The Fingle winter tree felling continues in many areas of the woods. The infected larch in Hall’s Cleave is being cut and stacked, ready for extraction. This task has been prioritised to prevent the spread of the phytophthora ramorum pathogen and this stage of the work is nearly over. While this has been a bit of a distraction from the main conifer felling programme, other work is going to plan.
Beside the lane between Clifford Bridge and Willingstone Cottages an area of spruce has also been cleared. These mature conifers, standing on the mighty outer ramparts of Wooston Iron Age Hillfort have been felled to protect the archaeology. To further protect the ancient earthworks and ground flora, the forestry machines have been driving over a brash mat; the layer of branches laid out to spread the weight of vehicle movements.

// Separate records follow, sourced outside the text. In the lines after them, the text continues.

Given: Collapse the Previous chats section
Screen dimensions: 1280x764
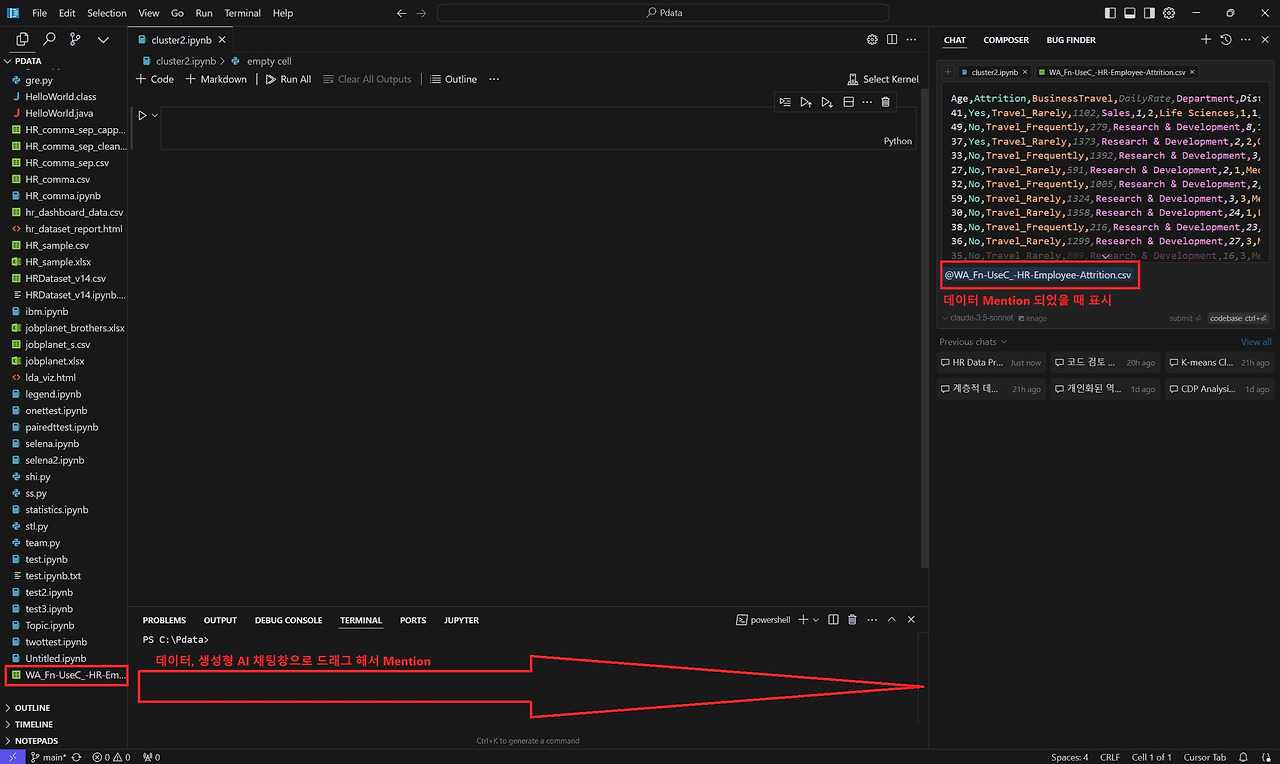Looking at the screenshot, I should (x=973, y=342).
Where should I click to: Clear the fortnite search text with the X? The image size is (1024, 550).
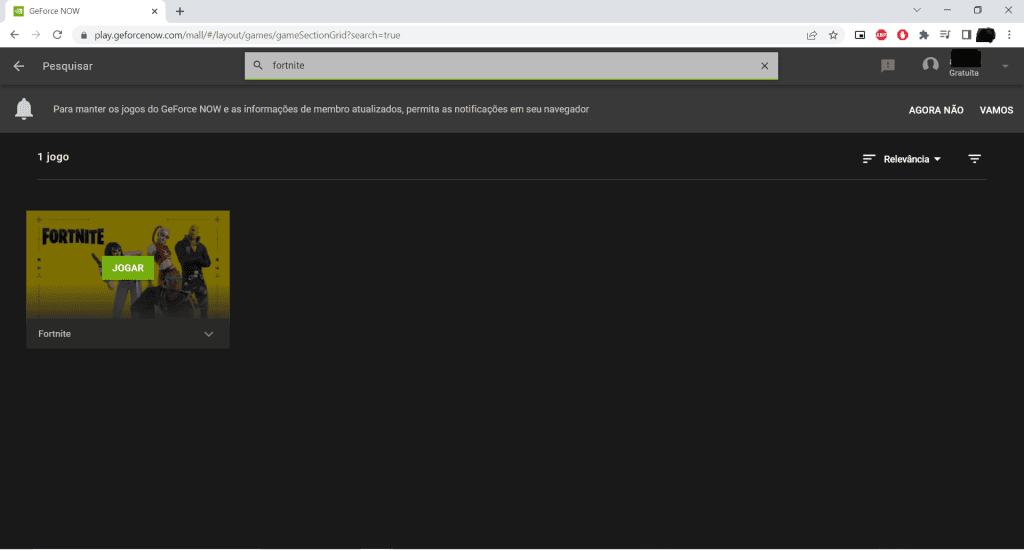coord(764,66)
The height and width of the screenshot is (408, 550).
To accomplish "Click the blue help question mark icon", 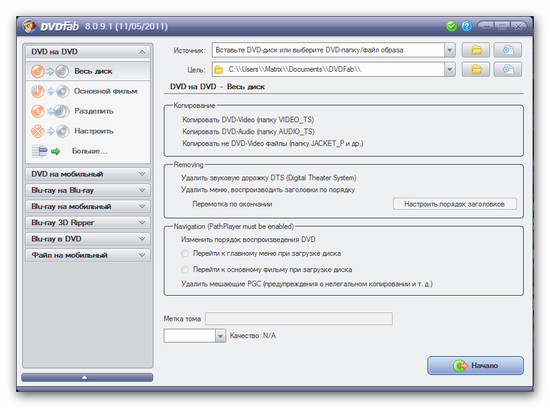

Through the coming years this one-hectare woodland compartment will start to regenerate as a wild habitat and the neighbouring hedge, a few roadside shrubs and small birch trees will provide seed for a young broadleaved woodland to develop.
This process will take many years and the developing vegetation is likely to colonise gradually. The greater diversity of plants will bring with it many opportunities for reptiles and mammals, butterflies, beetles and birds.
When you are passing Wooston Hillfort keep an eye on the progress of the woodland regeneration and also look out for the changes captured by Paul Moody’s photo archive.